→ Task instructions:
Pull out every line of the listing below where "Everybody" appears.

→ Provided data:
_ _ _ _

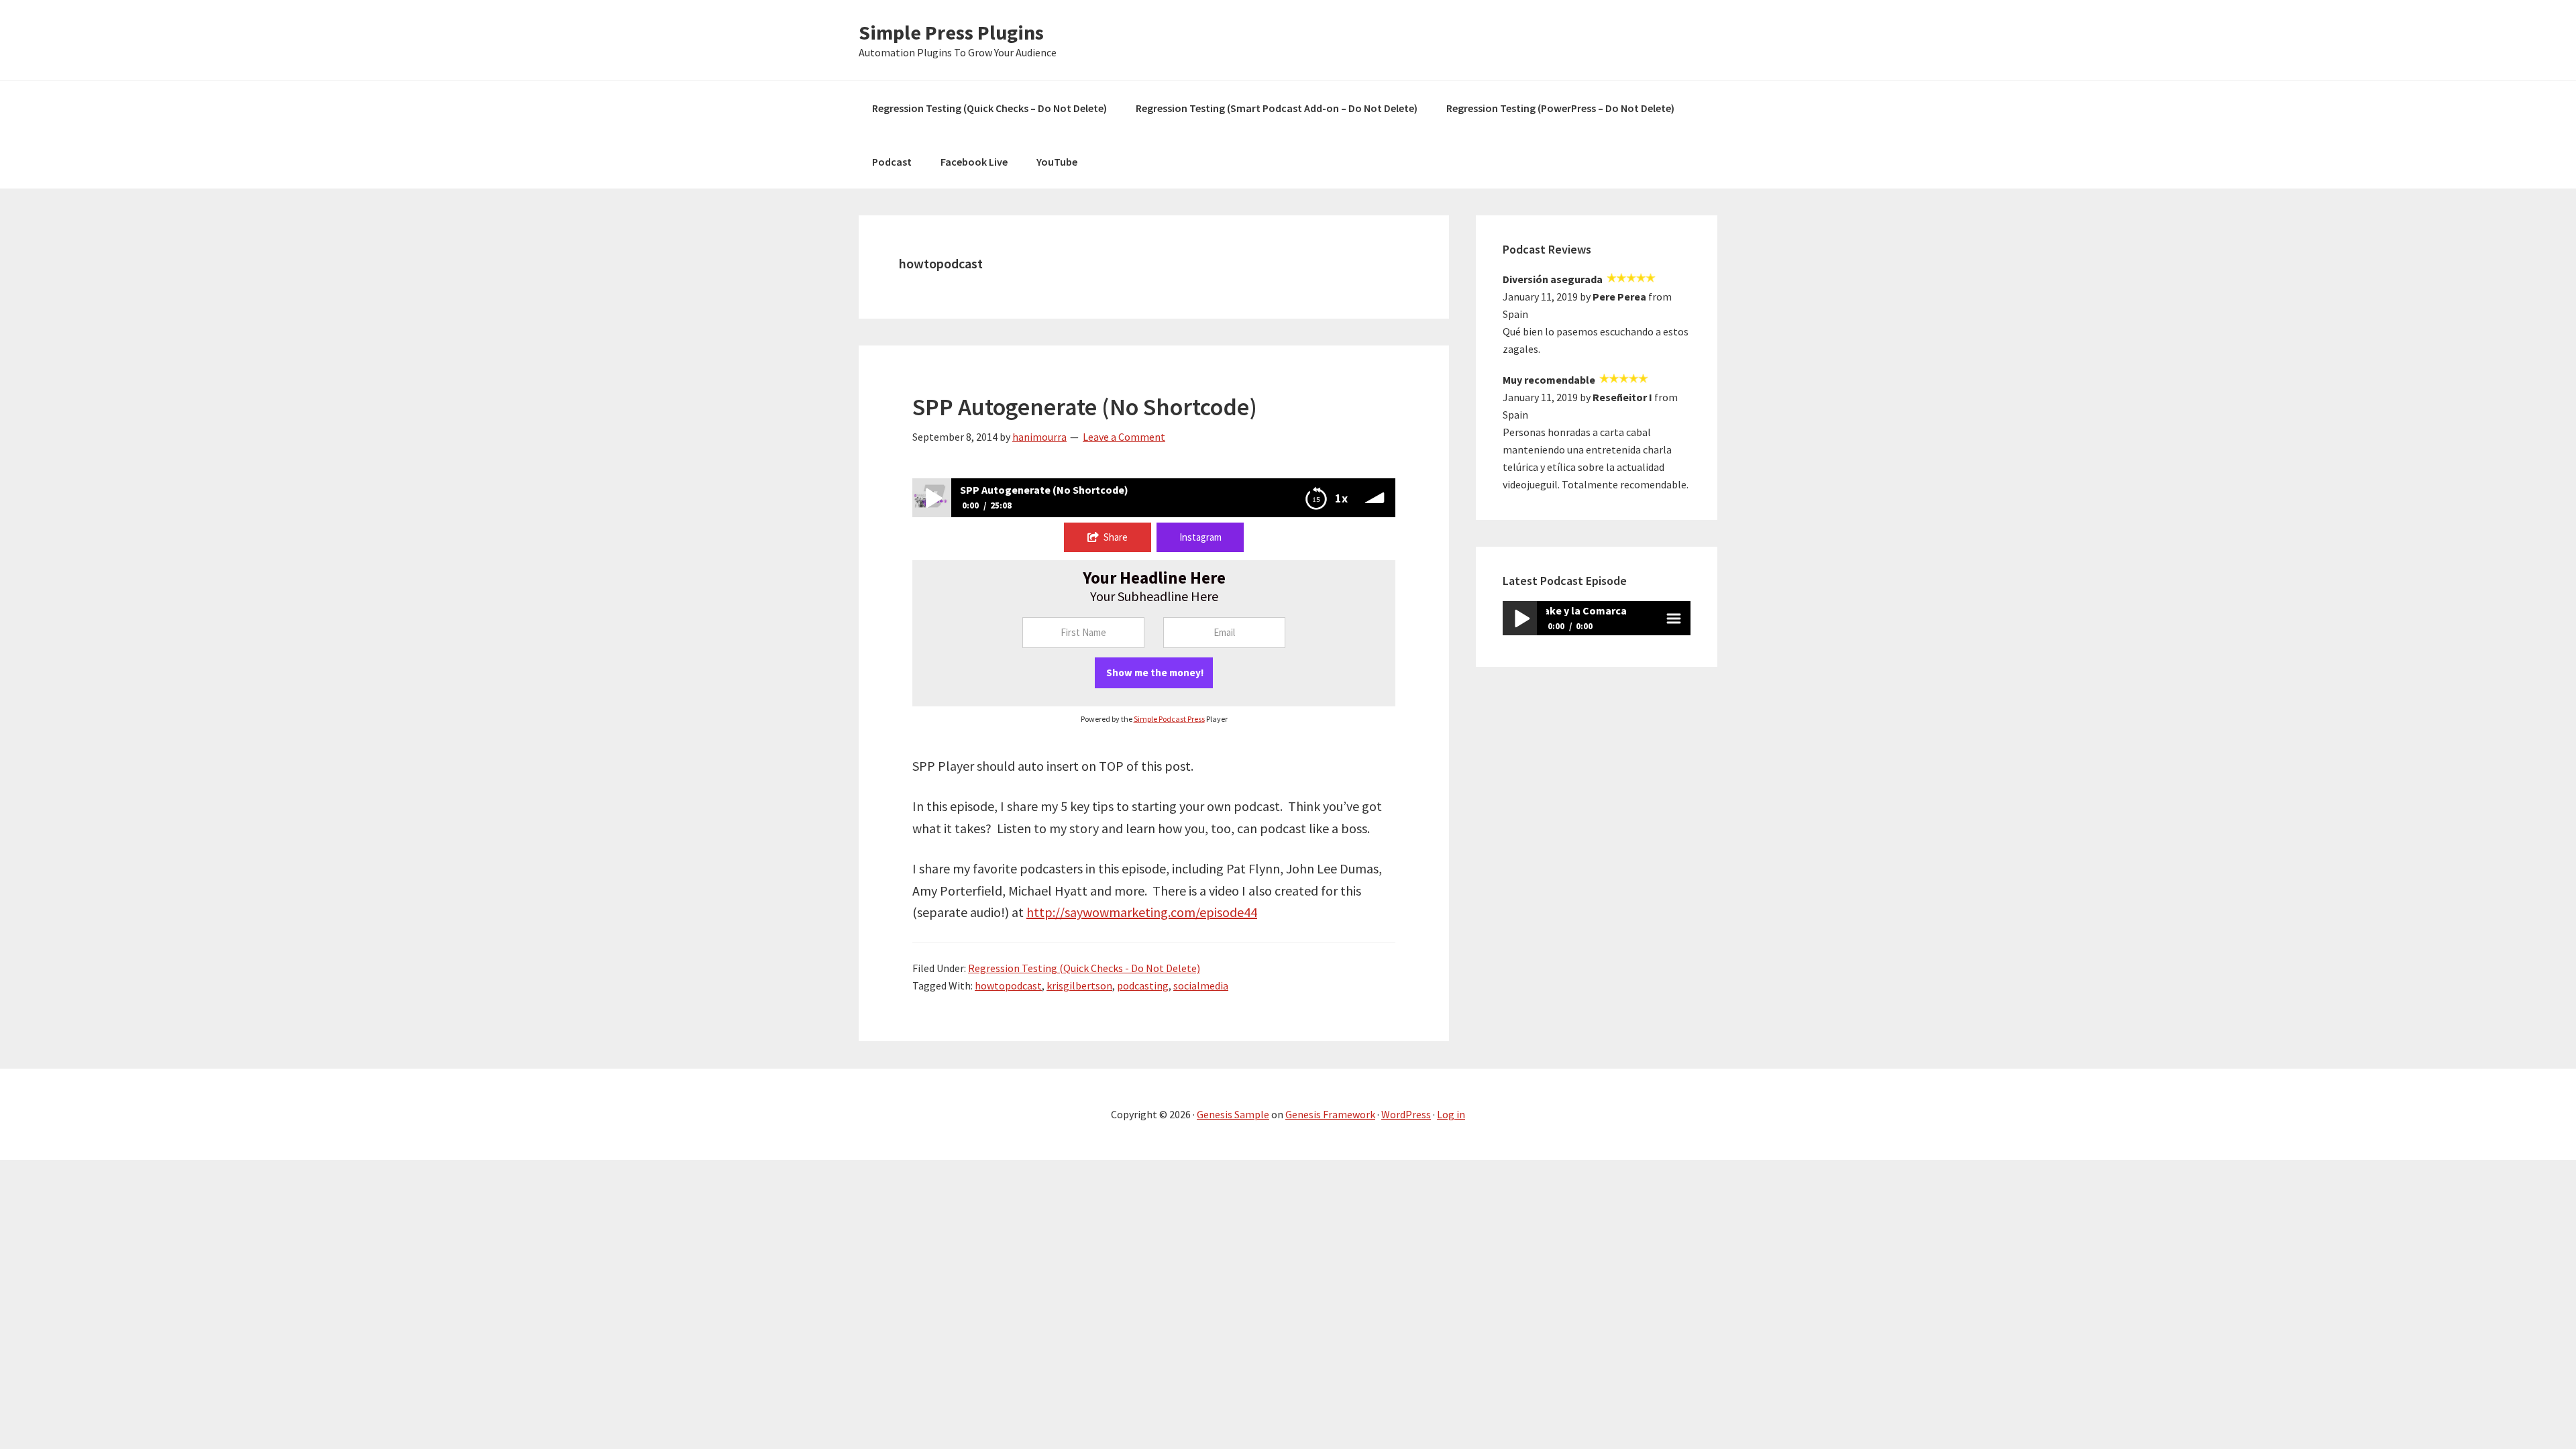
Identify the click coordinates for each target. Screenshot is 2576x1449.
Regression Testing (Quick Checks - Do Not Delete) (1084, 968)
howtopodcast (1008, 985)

_ _ _ _

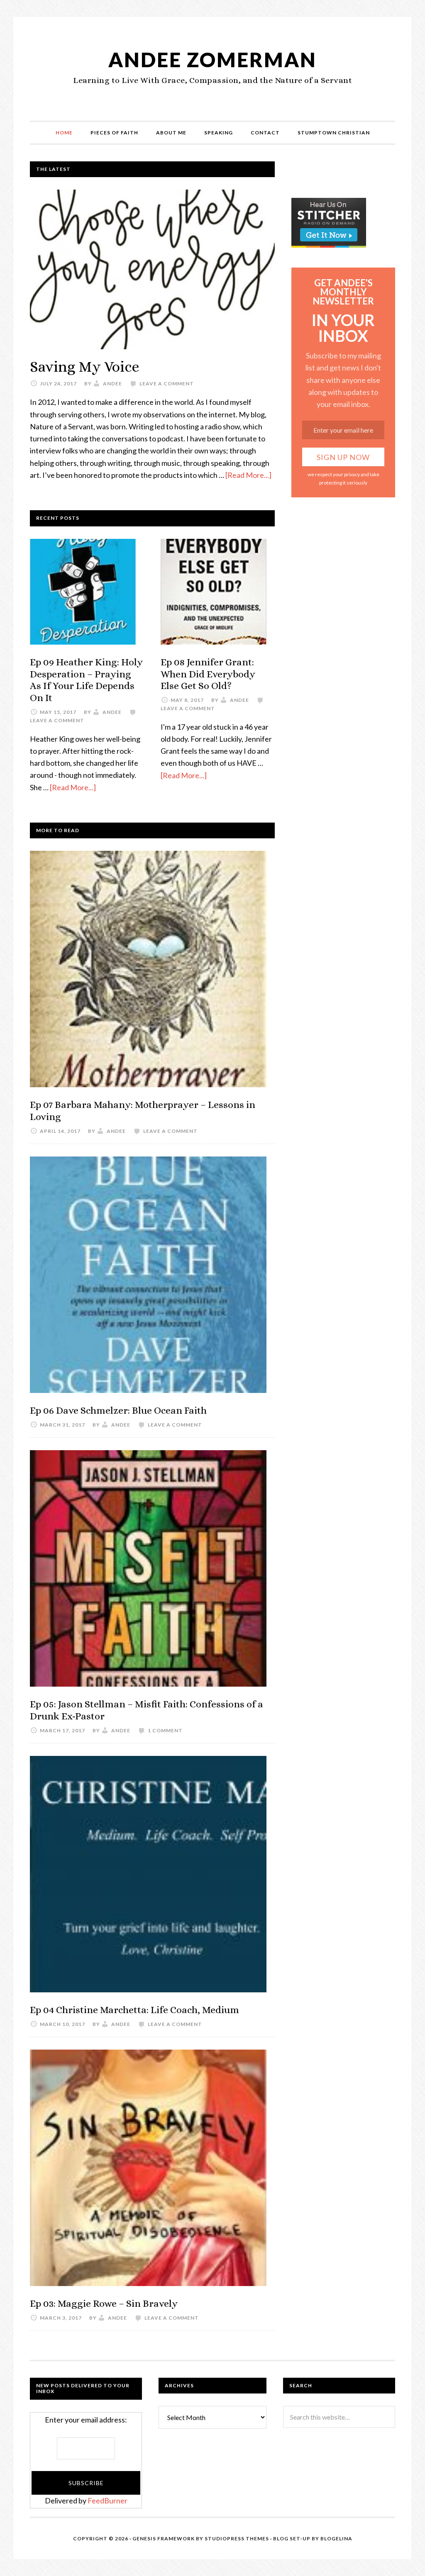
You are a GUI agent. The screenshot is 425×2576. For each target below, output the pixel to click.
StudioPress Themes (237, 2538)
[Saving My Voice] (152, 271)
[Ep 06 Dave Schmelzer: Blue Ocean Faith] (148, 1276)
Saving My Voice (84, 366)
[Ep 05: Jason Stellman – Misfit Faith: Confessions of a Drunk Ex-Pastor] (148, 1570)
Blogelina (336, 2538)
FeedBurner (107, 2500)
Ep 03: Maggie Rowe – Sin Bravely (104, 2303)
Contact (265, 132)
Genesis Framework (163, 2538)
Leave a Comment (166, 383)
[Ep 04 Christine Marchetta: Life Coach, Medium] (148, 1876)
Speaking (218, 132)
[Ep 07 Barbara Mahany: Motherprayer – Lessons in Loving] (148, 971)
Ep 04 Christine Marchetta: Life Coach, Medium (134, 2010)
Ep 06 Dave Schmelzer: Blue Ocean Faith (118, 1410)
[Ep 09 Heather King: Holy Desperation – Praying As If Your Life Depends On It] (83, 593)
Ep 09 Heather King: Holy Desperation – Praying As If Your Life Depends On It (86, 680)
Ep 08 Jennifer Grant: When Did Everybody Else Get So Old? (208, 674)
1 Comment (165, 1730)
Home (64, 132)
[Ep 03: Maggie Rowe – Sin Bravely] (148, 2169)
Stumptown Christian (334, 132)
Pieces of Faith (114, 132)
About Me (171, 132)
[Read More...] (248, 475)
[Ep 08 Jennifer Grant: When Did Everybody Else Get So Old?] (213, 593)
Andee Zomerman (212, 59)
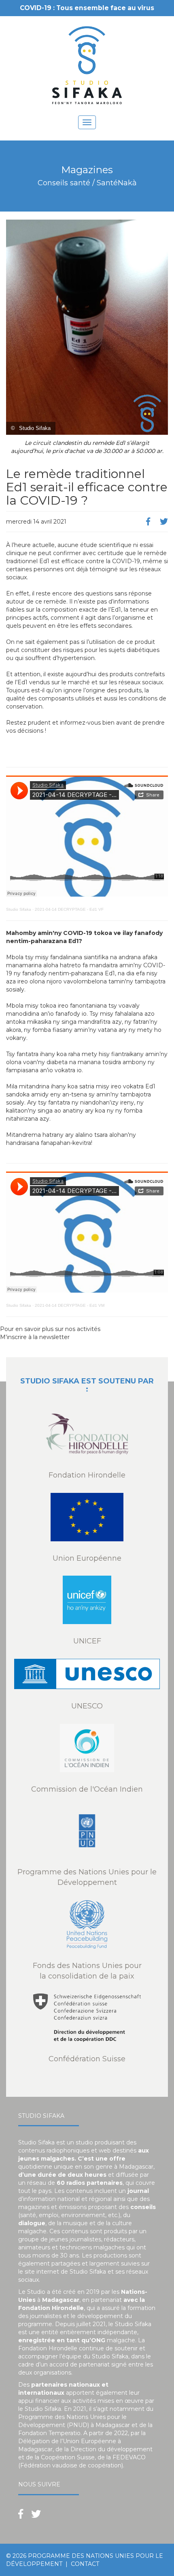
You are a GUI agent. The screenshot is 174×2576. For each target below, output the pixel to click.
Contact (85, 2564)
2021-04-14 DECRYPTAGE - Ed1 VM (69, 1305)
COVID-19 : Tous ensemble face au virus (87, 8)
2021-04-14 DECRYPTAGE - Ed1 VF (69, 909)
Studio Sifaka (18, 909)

_ _ _ _

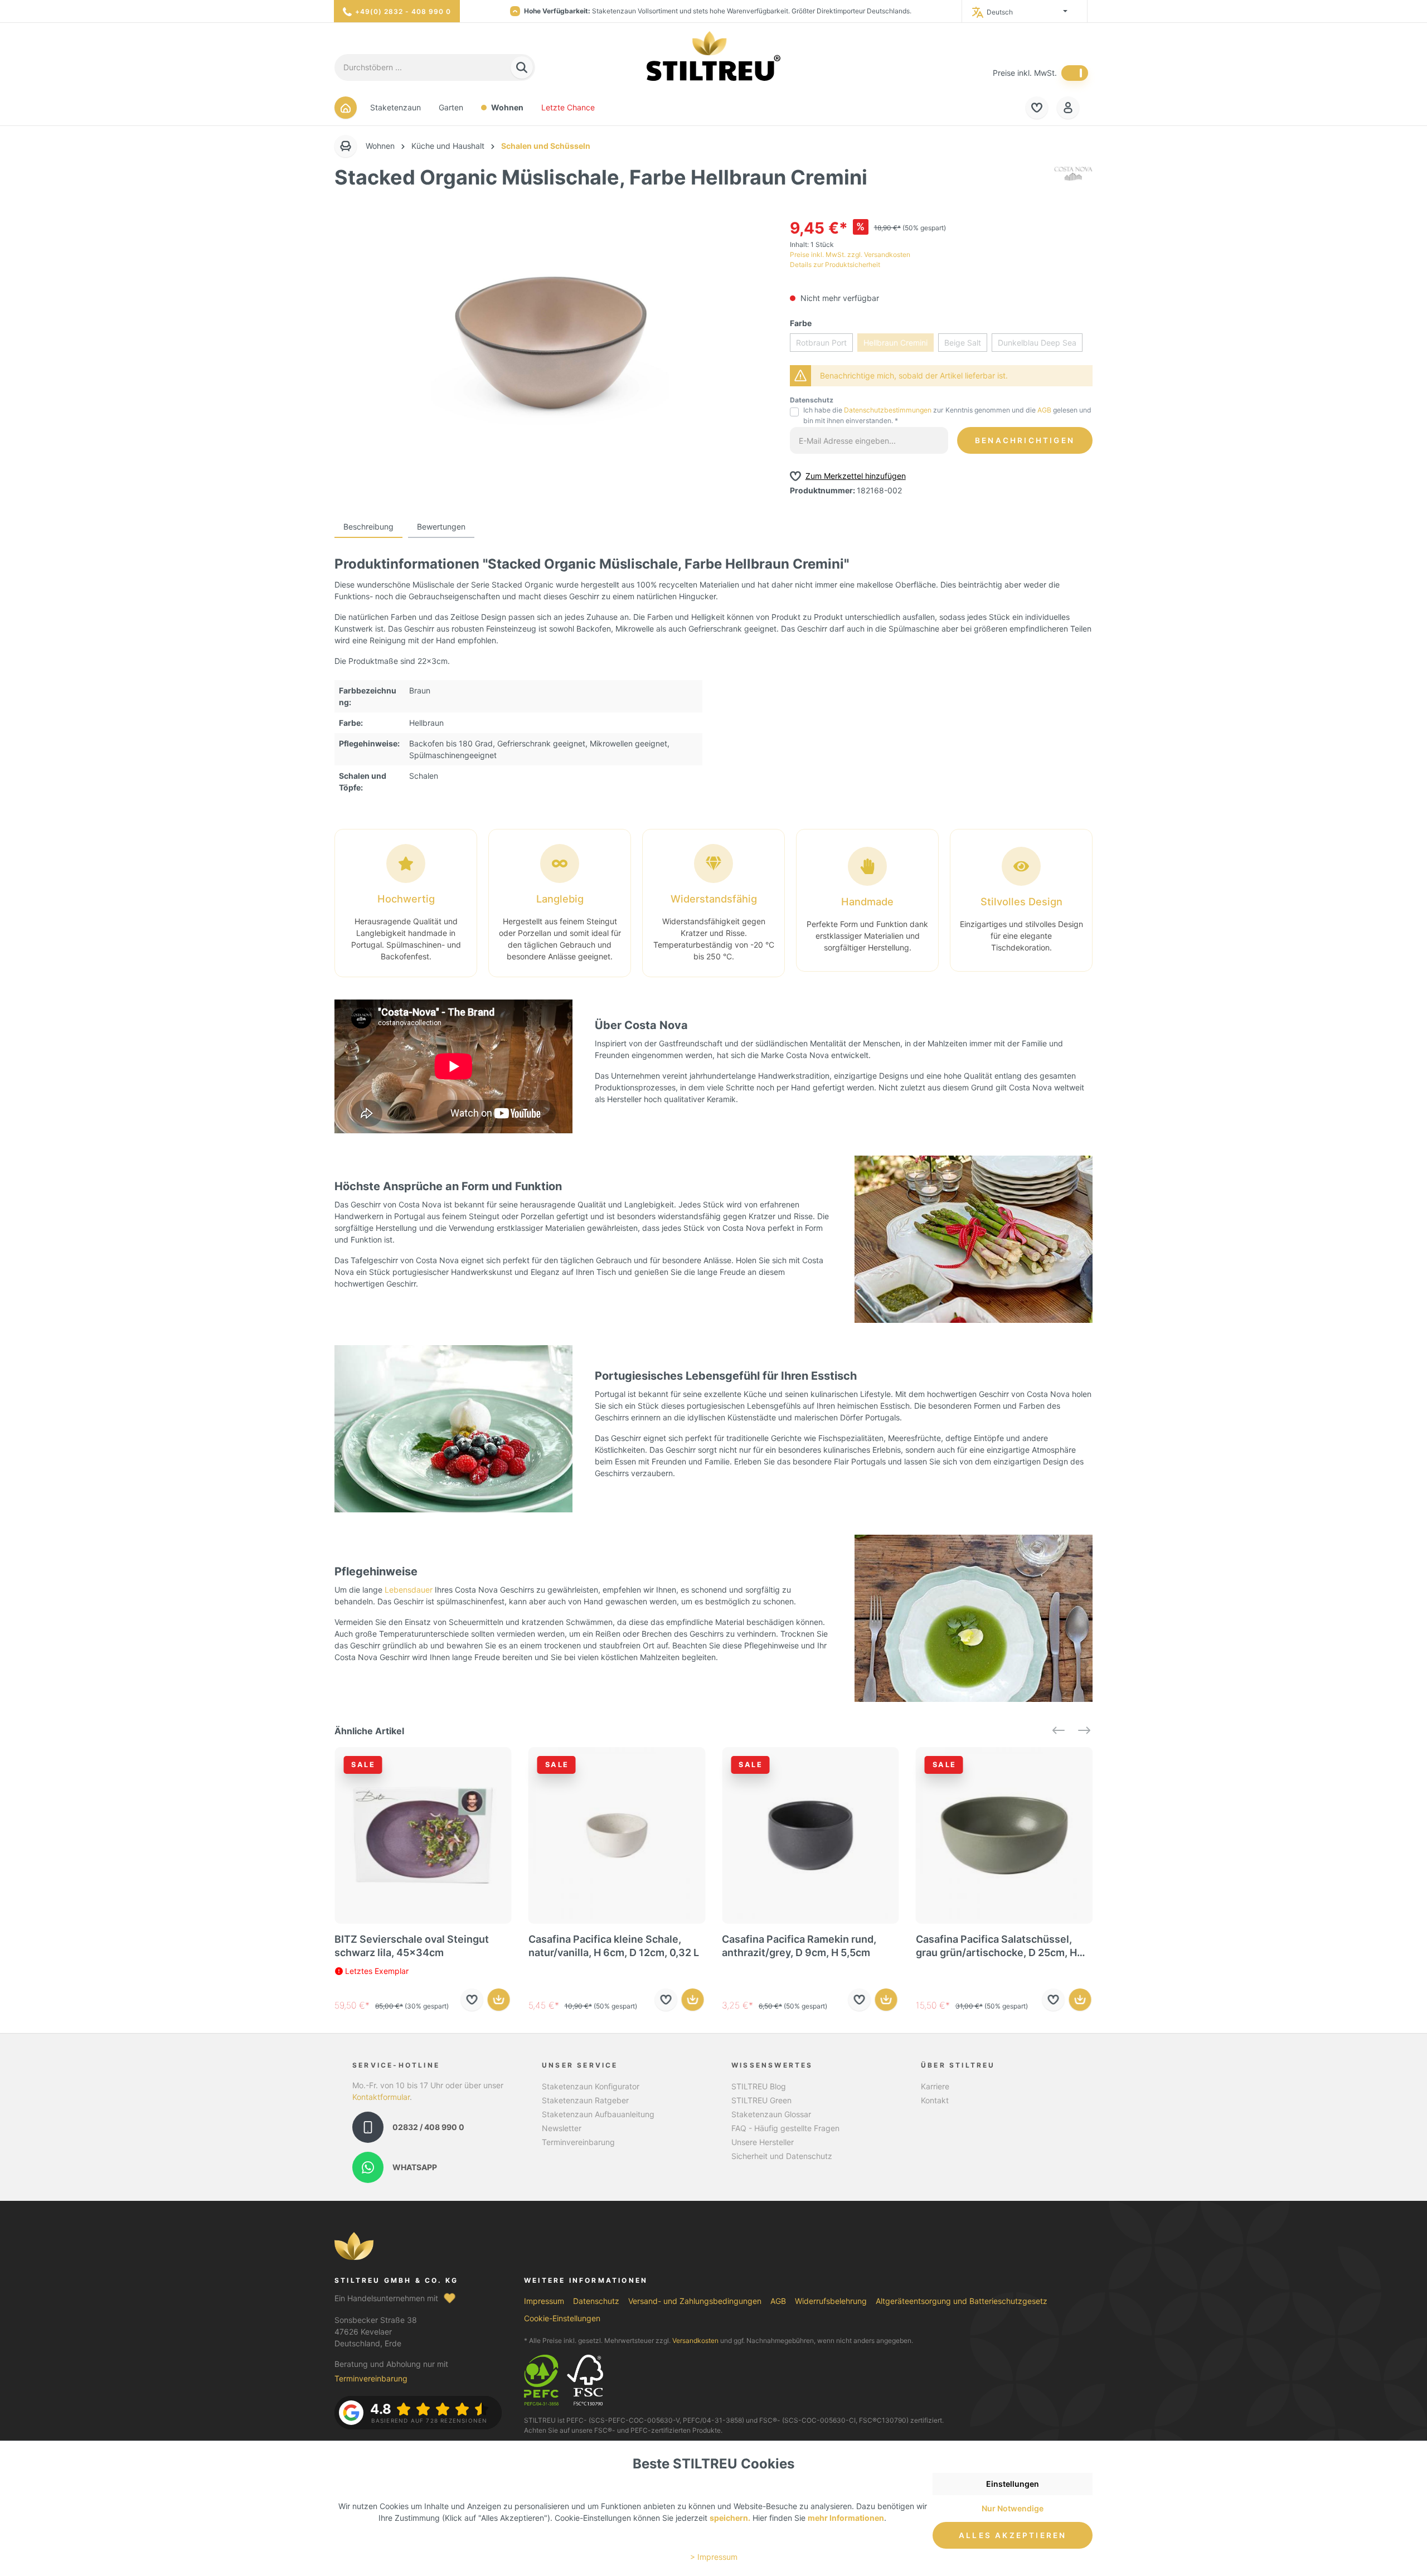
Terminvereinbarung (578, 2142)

_ _ _ _

→ Output:
Ep 08 Jennifer Grant: When Did Everybody Else Get So Old? (208, 674)
[Ep 08 Jennifer Grant: When Did Everybody Else Get So Old?] (213, 593)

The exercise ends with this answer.